Deferred tax is recognised on differences between the value of assets (other than goodwill) and liabilities recognised in a business combination accounted for using the purchase method and the amounts that can be deducted or assessed for tax, considering the manner in which the carrying amount of the asset or liability is expected to be recovered or settled. The deferred tax recognised is adjusted against goodwill or negative goodwill.

1.3
Basis of consolidation

The consolidated group financial statements consist of the financial statements of the parent company Phi Partners International Limited together with all entities controlled by the parent company (its subsidiaries) and the group’s share of its interests in joint ventures and associates.

 

All financial statements are made up to 31 December 2022. Where necessary, adjustments are made to the financial statements of subsidiaries to bring the accounting policies used into line with those used by other members of the group.

 

All intra-group transactions, balances and unrealised gains on transactions between group companies are eliminated on consolidation. Unrealised losses are also eliminated unless the transaction provides evidence of an impairment of the asset transferred.

Subsidiaries are consolidated in the group’s financial statements from the date that control commences until the date that control ceases.

Entities in which the group holds an interest and which are jointly controlled by the group and one or more other venturers under a contractual arrangement are treated as joint ventures. Entities other than subsidiary undertakings or joint ventures, in which the group has a participating interest and over whose operating and financial policies the group exercises a significant influence, are treated as associates.

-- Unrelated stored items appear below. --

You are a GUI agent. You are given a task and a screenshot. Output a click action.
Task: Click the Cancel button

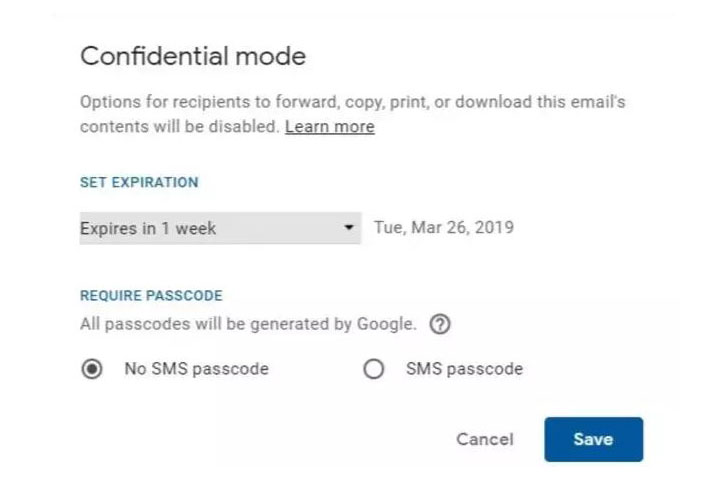click(x=485, y=440)
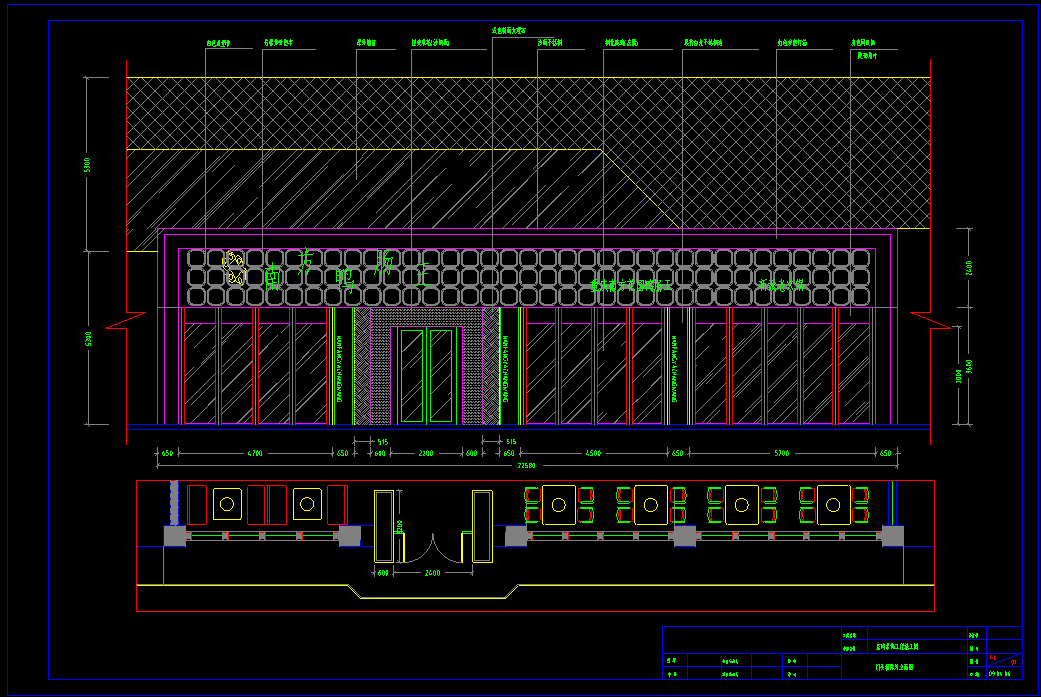Select the 4700 dimension label
This screenshot has height=697, width=1041.
coord(255,454)
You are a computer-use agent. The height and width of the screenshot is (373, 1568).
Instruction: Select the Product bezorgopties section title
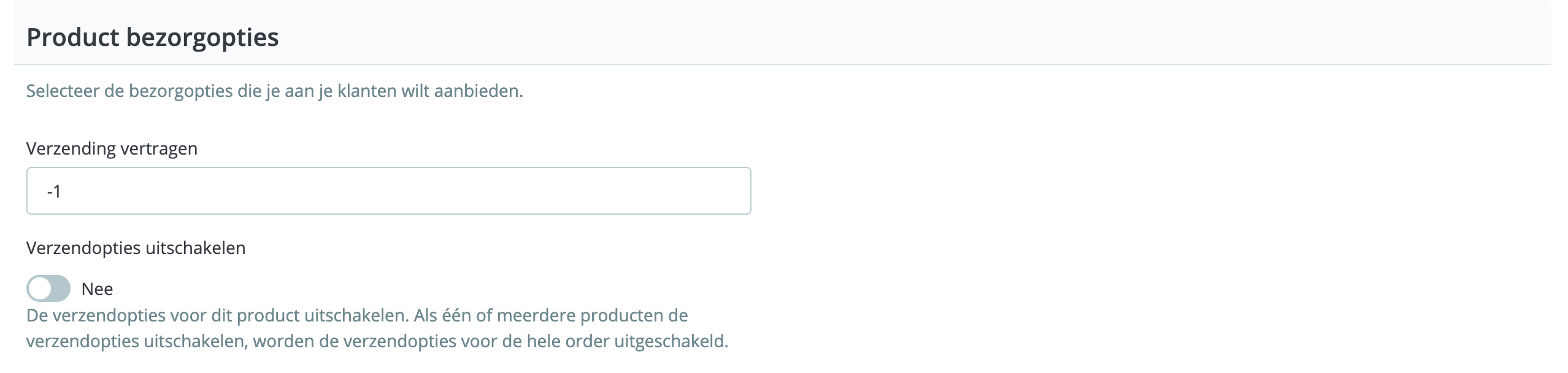click(x=153, y=37)
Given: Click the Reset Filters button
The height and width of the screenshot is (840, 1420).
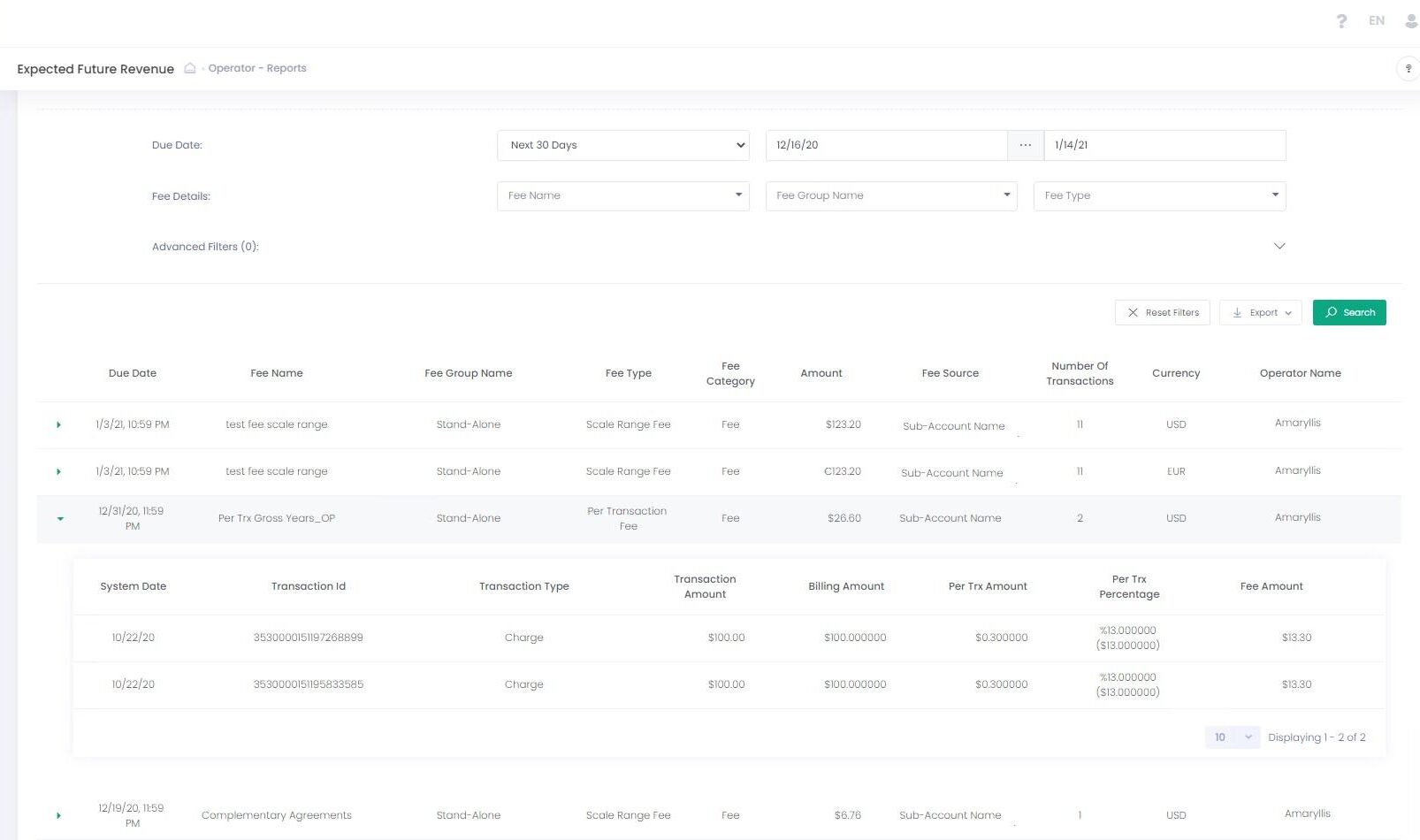Looking at the screenshot, I should point(1162,312).
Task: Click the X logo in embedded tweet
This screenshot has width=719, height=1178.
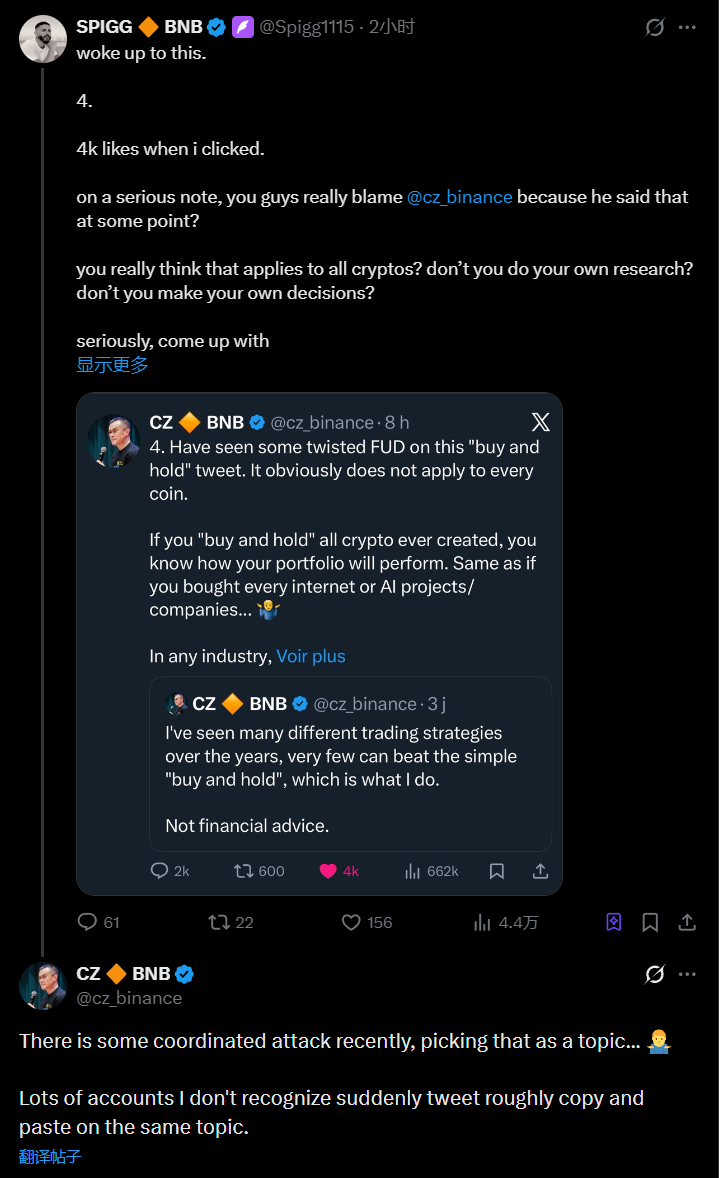Action: point(540,421)
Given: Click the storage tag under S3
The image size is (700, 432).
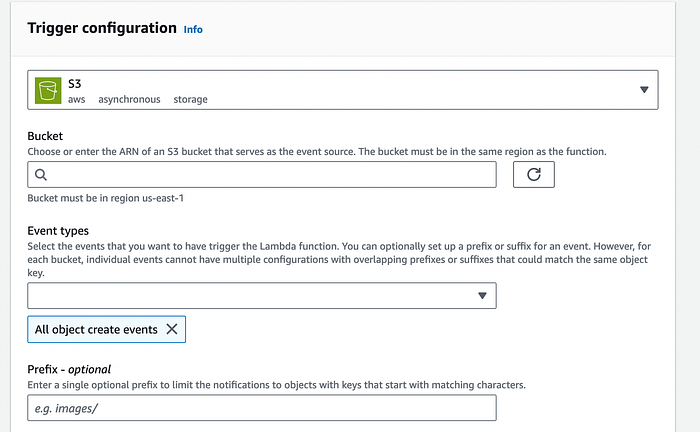Looking at the screenshot, I should point(190,99).
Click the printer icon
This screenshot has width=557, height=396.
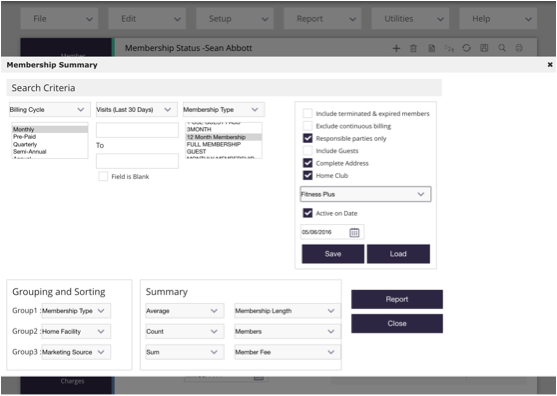[x=519, y=48]

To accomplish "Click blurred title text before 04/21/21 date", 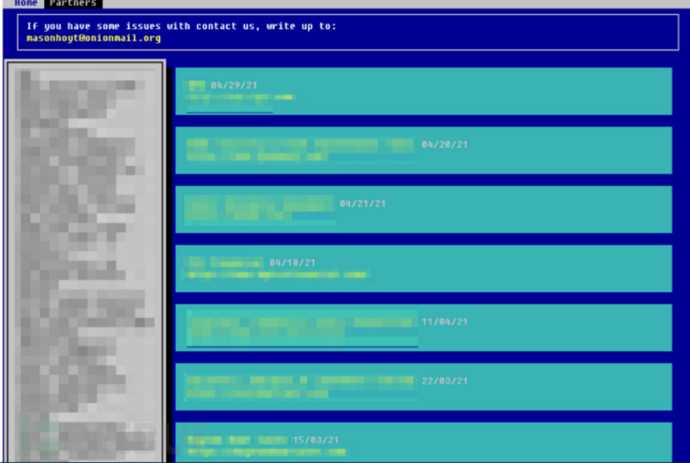I will [x=259, y=203].
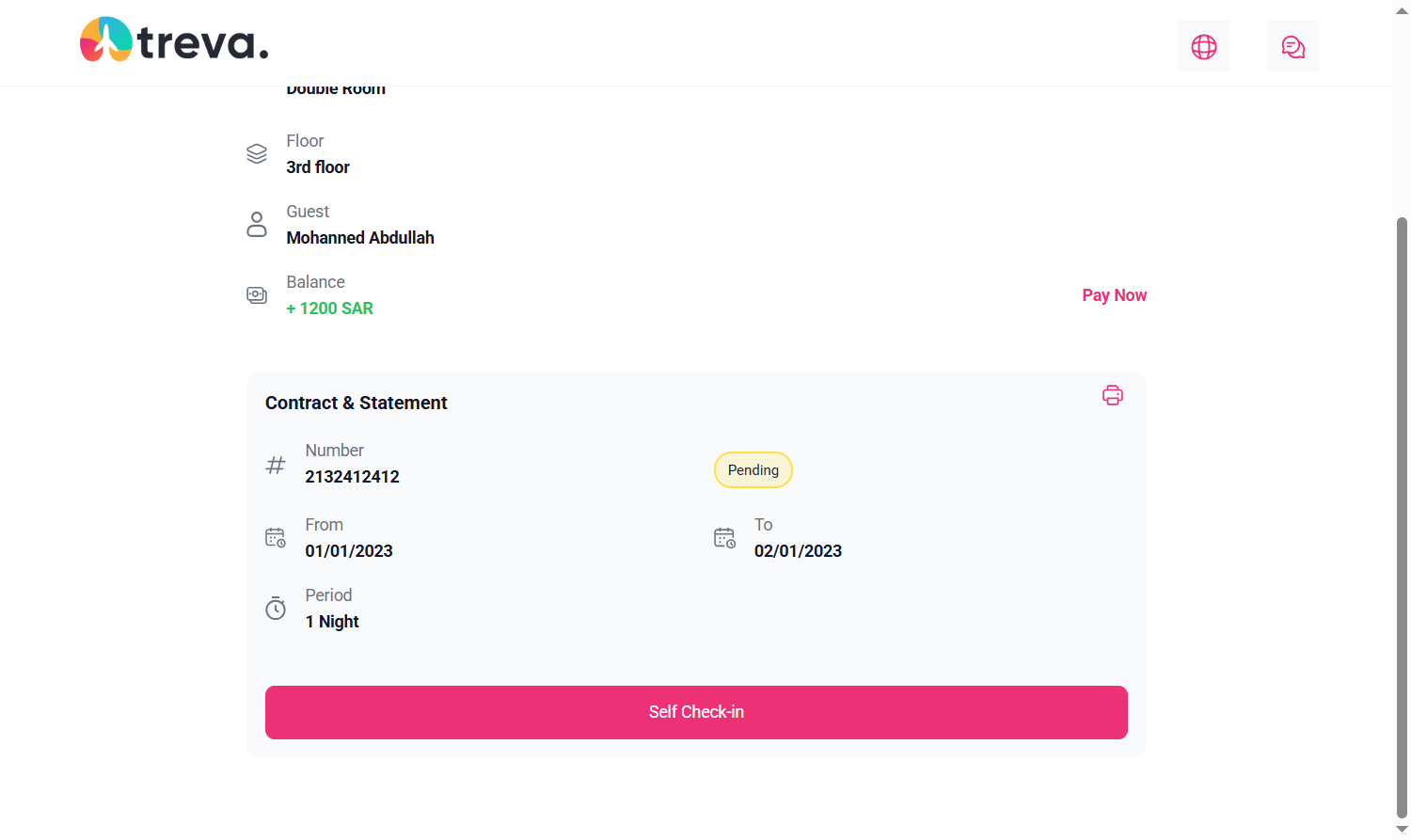Open the language globe icon
The width and height of the screenshot is (1411, 840).
click(1203, 46)
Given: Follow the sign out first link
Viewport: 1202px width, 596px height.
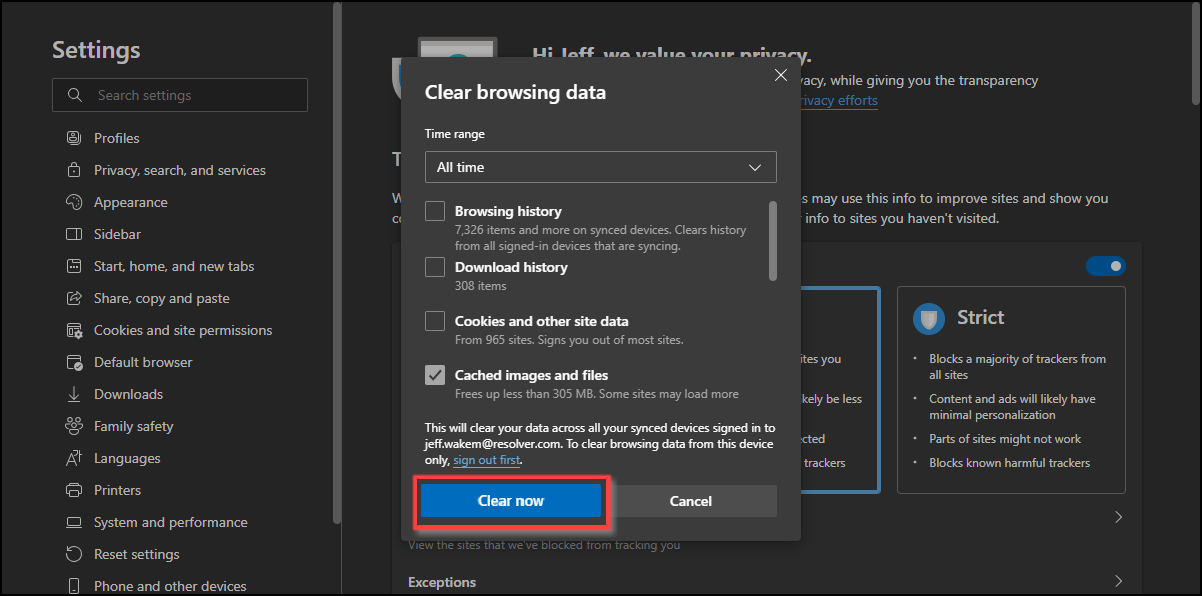Looking at the screenshot, I should pyautogui.click(x=486, y=460).
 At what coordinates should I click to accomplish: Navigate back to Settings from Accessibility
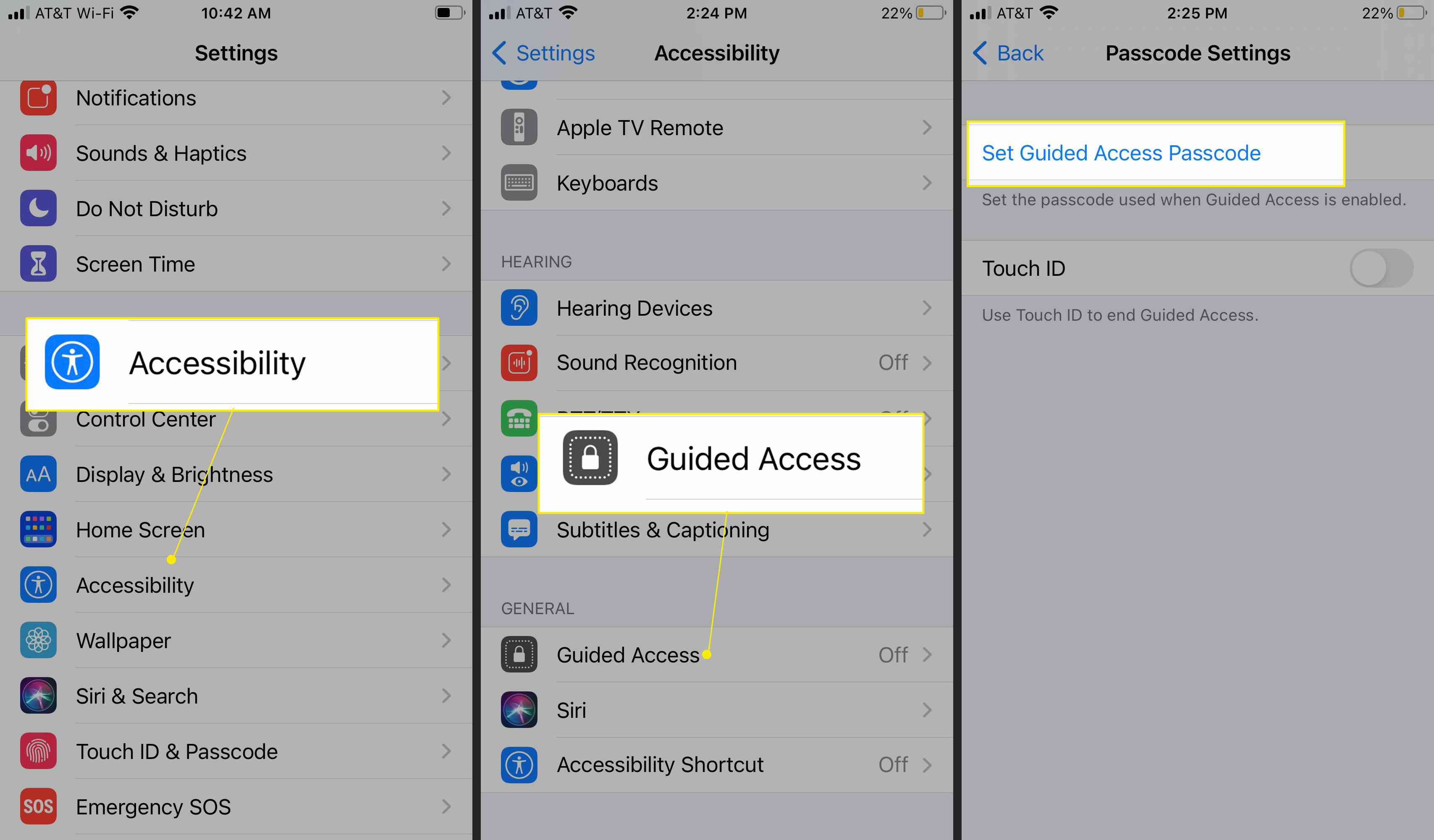coord(536,52)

PHI PARTNERS INTERNATIONAL LIMITED
NOTES TO THE GROUP FINANCIAL STATEMENTS (CONTINUED)
FOR THE YEAR ENDED 31 DECEMBER 2022
1
Accounting policies
(Continued)
- 16 -

Investments in joint ventures and associates are carried in the group balance sheet at cost plus post-acquisition changes in the group’s share of the net assets of the entity, less any impairment in value. The carrying values of investments in joint ventures and associates include acquired goodwill.

 

If the group’s share of losses in a joint venture or associate equals or exceeds its investment in the joint venture or associate, the group does not recognise further losses unless it has incurred obligations to do so or has made payments on behalf of the joint venture or associate.

 

Unrealised gains arising from transactions with joint ventures and associates are eliminated to the extent of the group’s interest in the entity.

1.4
Going concern

At the time of approving the financial statements, and having considered the forecasts and future plans for the business, the directors have a reasonable expectation that the group has adequate resources to continue in operational existence for the foreseeable future. Thus the directors continue to adopt the going concern basis of accounting in preparing the financial statements.

1.5
Turnover

Turnover is recognised at the fair value of the consideration received or receivable for goods and services provided in the normal course of business, and is shown net of VAT and other sales related taxes. The fair value of consideration takes into account trade discounts, settlement discounts and volume rebates.

1.6
Intangible fixed assets - goodwill

Goodwill represents the excess of the cost of acquisition of a business over the fair value of net assets acquired. It is initially recognised as an asset at cost and is subsequently measured at cost less accumulated amortisation and accumulated impairment losses. Goodwill is considered to have a finite useful life and is amortised on a systematic basis over its expected life, which is 10 years.

 

For the purposes of impairment testing, goodwill is allocated to the cash-generating units expected to benefit from the acquisition. Cash-generating units to which goodwill has been allocated are tested for impairment at least annually, or more frequently when there is an indication that the unit may be impaired. If the recoverable amount of the cash-generating unit is less than the carrying amount of the unit, the impairment loss is allocated first to reduce the carrying amount of any goodwill allocated to the unit and then to the other assets of the unit pro-rata on the basis of the carrying amount of each asset in the unit.

1.7
Intangible fixed assets other than goodwill

Intangible assets acquired separately from a business are recognised at cost and are subsequently measured at cost less accumulated amortisation and accumulated impairment losses.

 

Intangible assets acquired on business combinations are recognised separately from goodwill at the acquisition date where it is probable that the expected future economic benefits that are attributable to the asset will flow to the entity and the fair value of the asset can be measured reliably; the intangible asset arises from contractual or other legal rights; and the intangible asset is separable from the entity.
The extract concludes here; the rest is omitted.